Tel-Aviv, le paradoxe : deuxième et dernière partieAprès un mois de novembre riche en événements et invités accompagnant le portrait d’une ville aussi attirante et paradoxale que Tel-Aviv, voici le temps du bilan, avec le cinéma de demain, porté par les jeunes réalisateurs des écoles de cinéma, le regard des réalisatrices israéliennes, cette toute nouvelle vague que l’on regarde émerger dans un pays en guerre depuis sa création. |
La configuration géopolitique d’Israël y est peut-être pour quelque chose. Plus d’une douzaine d’écoles de cinéma sont présentes sur ce petit territoire. À Tel-Aviv avec le département cinéma de l’université bien sûr, la formation la plus ancienne, mais aussi à Jérusalem avec Ma’aleh School. Un choix qu’il a fallu effectuer parmi de nombreuses autres écoles comme Sam Spiegel ou encore Sderot, non loin de la frontière avec la bande de Gaza. Ces jeunes réalisateurs révèlent les préoccupations tourmentées des Israéliens d’aujourd’hui, obligés de vivre les conséquences du conflit, mais aussi les tensions d’une société violente, marquée par des clivages très profonds entre communautés. À ce titre, le film kaléidoscope Tel-Aviv Location, articulé autour de dix courts métrages, composé spécialement pour le centenaire de la ville et projeté en avant-première au Forum des images, est révélateur des audaces que se permettent aujourd’hui les jeunes auteurs.
Révélatrices des tensions internes de la société israélienne, les jeunes réalisatrices émergent à l’avant-garde du cinéma de leur pays. Auréolé de plusieurs prix à Cannes en 2003 (Caméra d’Or, Grand prix de la Semaine de la Critique..), Mon trésor est un film âpre et bouleversant sur une prostituée, mais aussi une radiographie d’une “société malade” comme le dit sa réalisatrice Keren Yedaya, qui évoque un lien entre la soumission forcée de la femme et celle de l’oppression palestinienne par l’introduction violente d’un personnage
de soldat. Hagar Ben-Asher, en traitant de la question de la sexualité, dans “la veine cinématographique de Catherine Breillat” d’après Ariel Schweitzer (critique et spécialiste du cinéma israélien), lance également des messages à l’encontre de son pays. De leur côté, Michal Bat-Adam et Ronit Elkabetz dessinent un cinéma de femme entre l’intime et la chronique sociale contemporaine.
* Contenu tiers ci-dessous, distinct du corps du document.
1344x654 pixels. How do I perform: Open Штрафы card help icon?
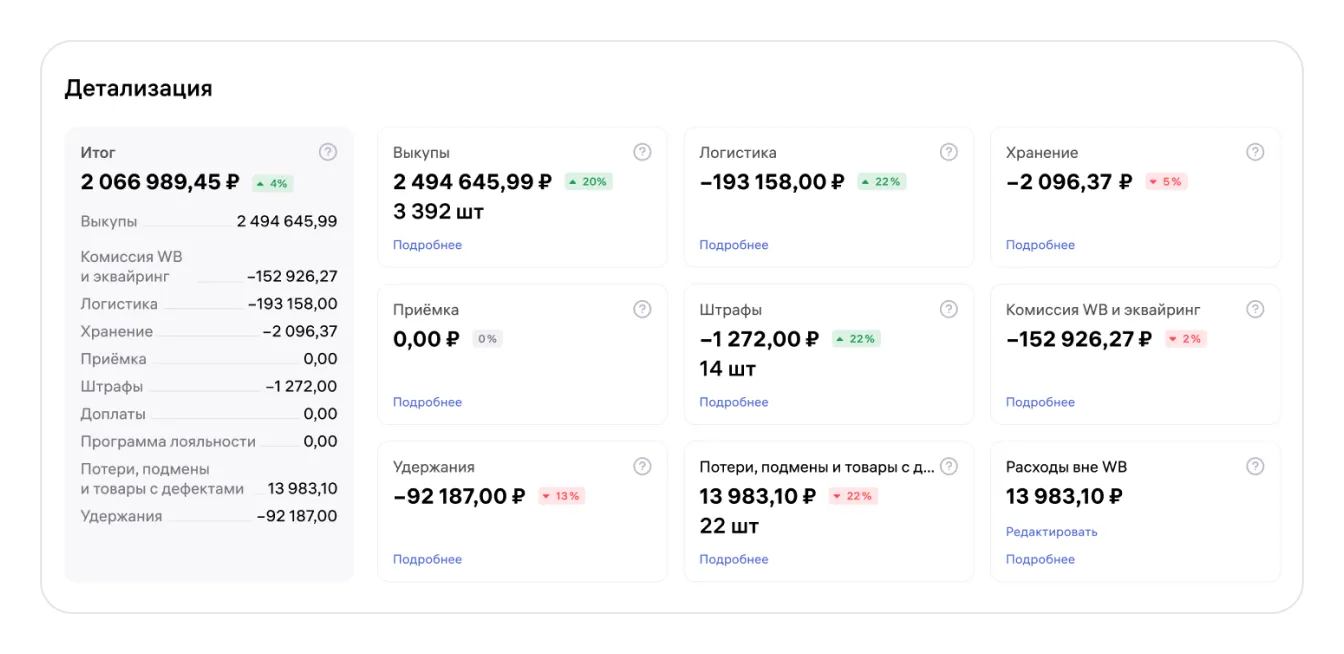pos(949,309)
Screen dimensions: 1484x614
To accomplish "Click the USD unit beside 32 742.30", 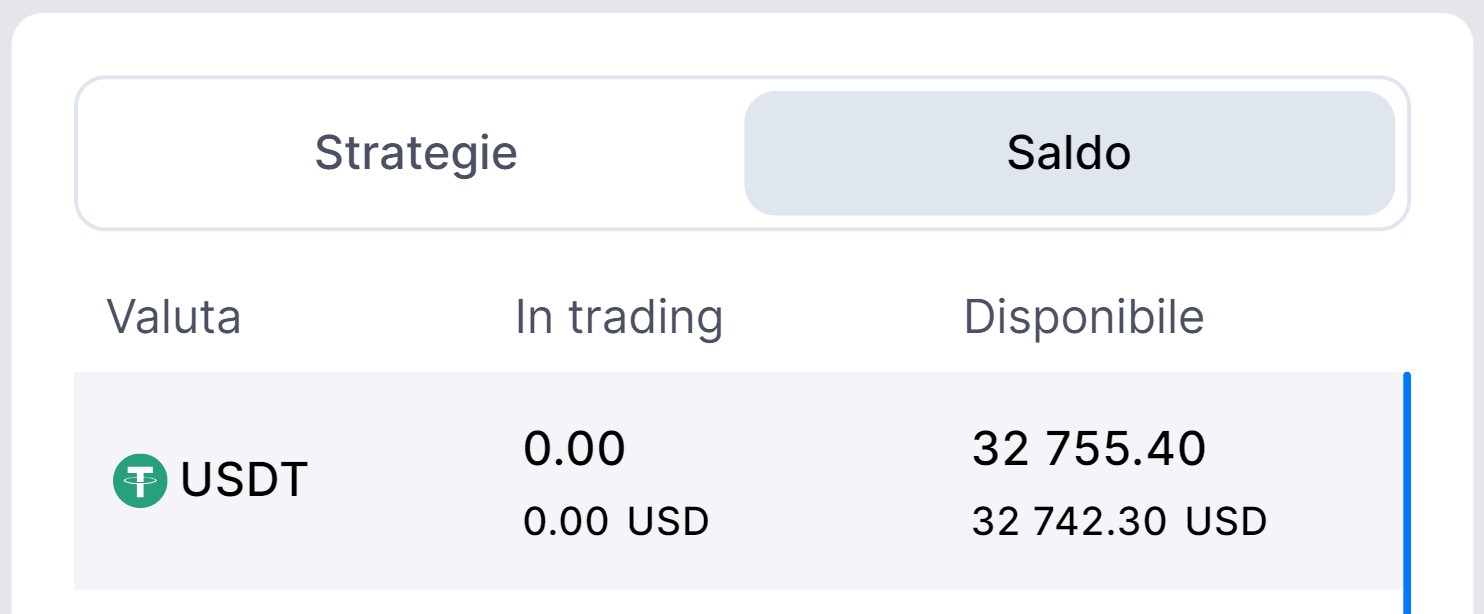I will [1227, 521].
Pour les réalisateurs qui le choisissent comme décor et coeur de l’intrigue, Jaffa représente bien plus que le vieux quartier pittoresque où demeurent encore quelques belles maisons arabes désormais habitées par les artistes branchés. Robert Manthoulis (Jaffa la mienne) rappelle, grâce aux archives, la splendeur passée de la vieille ville tandis que Keren Yedaya (Jaffa) imagine une histoire d’amour inévitable et impossible. Mais c’est avec Le Sel de la mer* qu’Annemarie Jacir réussit le mieux à faire passer le message des Palestiniens dépossédés de leurs terres par son regard de femme occidentale jusqu’auboutiste s’opposant à la vision, réaliste et non sans humour, de ses compatriotes palestiniens.
* Ce film a été déprogrammé à la dernière minute par la réalisatrice qui n’a pas souhaiter s’associer à ce programme.